[ExI] Ants for spike!

BillK pharos at gmail.com
Fri Nov 13 23:18:17 UTC 2009


On 11/11/09, Emlyn wrote:
>  The reproduction of ants is at the nest level; it all funnels through
>  the fertile members (the queen and whichever male mates with her; is
>  it the same as bees?), these embody the germline of the nest.
>
>

And then there are Rasberry ants.
<http://www.physorg.com/news177341639.html>

Rapacious Rasberry crazy ants march north
November 13, 2009

Poor Texas. First it was killer bees, then fire ants. Now, it's the
Rasberry ants.
"This is a species that we do not know much about. Presumably the ant
came from the Caribbean through the Port of Houston," Cook said. "We
know the ant is in the Paratrechina genus and is capable of growing a
population of billions and they need to eat. They especially like
other bugs, like fire ants and honey bees."

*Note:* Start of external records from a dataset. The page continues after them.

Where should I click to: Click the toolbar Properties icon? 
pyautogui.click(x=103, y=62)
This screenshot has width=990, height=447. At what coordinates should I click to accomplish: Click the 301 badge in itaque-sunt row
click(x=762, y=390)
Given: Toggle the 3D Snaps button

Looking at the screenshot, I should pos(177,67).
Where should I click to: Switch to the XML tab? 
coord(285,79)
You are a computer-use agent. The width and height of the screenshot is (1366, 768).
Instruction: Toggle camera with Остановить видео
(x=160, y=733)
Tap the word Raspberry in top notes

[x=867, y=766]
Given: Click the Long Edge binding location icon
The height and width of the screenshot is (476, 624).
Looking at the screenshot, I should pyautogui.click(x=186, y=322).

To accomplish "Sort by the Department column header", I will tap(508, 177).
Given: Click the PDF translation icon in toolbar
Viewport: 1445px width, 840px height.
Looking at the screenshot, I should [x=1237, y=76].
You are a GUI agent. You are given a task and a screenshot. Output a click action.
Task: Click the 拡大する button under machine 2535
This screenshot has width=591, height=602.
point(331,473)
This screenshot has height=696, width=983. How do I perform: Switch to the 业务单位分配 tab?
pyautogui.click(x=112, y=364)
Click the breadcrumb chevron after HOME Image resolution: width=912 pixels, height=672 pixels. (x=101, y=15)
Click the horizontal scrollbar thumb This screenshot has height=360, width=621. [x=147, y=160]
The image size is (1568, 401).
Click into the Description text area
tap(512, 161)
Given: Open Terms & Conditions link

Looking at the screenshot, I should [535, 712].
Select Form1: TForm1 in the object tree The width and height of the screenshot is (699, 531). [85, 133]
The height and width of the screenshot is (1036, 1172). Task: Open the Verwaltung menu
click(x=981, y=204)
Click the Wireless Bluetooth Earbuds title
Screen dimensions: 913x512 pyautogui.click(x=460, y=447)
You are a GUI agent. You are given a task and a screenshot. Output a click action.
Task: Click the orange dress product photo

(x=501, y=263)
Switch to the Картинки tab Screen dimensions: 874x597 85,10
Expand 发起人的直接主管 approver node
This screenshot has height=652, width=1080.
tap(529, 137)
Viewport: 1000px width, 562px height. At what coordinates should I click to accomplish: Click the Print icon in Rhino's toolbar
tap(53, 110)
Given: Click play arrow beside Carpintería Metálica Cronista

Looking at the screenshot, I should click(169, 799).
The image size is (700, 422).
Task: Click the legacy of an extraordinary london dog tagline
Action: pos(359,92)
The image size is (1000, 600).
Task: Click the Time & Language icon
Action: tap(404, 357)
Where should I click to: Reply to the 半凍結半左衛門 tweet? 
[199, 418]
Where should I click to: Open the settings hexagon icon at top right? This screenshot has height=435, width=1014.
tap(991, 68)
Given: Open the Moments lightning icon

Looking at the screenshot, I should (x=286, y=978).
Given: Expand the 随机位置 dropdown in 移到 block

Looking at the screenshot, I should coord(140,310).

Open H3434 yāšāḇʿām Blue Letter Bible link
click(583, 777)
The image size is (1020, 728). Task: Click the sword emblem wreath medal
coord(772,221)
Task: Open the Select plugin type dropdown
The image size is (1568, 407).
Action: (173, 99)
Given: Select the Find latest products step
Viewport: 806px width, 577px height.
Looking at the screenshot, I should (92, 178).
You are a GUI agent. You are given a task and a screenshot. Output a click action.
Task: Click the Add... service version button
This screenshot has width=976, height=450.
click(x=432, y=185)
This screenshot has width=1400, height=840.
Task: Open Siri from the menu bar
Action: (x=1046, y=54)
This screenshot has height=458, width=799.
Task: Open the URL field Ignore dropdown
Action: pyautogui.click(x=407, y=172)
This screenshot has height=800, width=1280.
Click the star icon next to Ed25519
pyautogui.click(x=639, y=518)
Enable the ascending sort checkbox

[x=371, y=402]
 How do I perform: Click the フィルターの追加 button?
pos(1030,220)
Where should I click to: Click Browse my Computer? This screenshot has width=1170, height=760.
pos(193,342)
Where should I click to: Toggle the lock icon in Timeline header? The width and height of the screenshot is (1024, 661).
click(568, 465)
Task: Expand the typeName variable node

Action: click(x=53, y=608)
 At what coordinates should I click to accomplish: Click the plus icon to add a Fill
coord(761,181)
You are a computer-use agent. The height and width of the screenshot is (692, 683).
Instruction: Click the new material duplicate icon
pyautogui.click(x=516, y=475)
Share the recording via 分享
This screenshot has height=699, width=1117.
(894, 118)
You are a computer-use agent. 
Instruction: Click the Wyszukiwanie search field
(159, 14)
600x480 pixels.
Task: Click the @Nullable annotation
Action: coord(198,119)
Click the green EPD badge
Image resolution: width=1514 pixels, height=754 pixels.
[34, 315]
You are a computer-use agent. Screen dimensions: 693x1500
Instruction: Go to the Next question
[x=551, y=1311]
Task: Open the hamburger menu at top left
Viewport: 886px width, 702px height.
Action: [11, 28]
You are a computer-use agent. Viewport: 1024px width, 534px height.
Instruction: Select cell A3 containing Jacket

The population is growing so fast, and so large, that it is
potentially an ecosystem disaster, according to Cook.
------------

And what's worse - they eat computers!
<http://en.wikipedia.org/wiki/Paratrechina_species_near_pubens>

The species has been named "crazy" because of the ants' random,
nonlinear movements.
The colonies have multiple queens. They feed on ladybugs, fire ants
and Attwater's prairie chicken hatchlings, as well as plants. They are
able to out-compete fire ants because they reproduce faster. The ants
are not attracted to ordinary ant baits, are not controlled by
over-the-counter pesticides, and are harder to fully exterminate
because their colonies have multiple queens.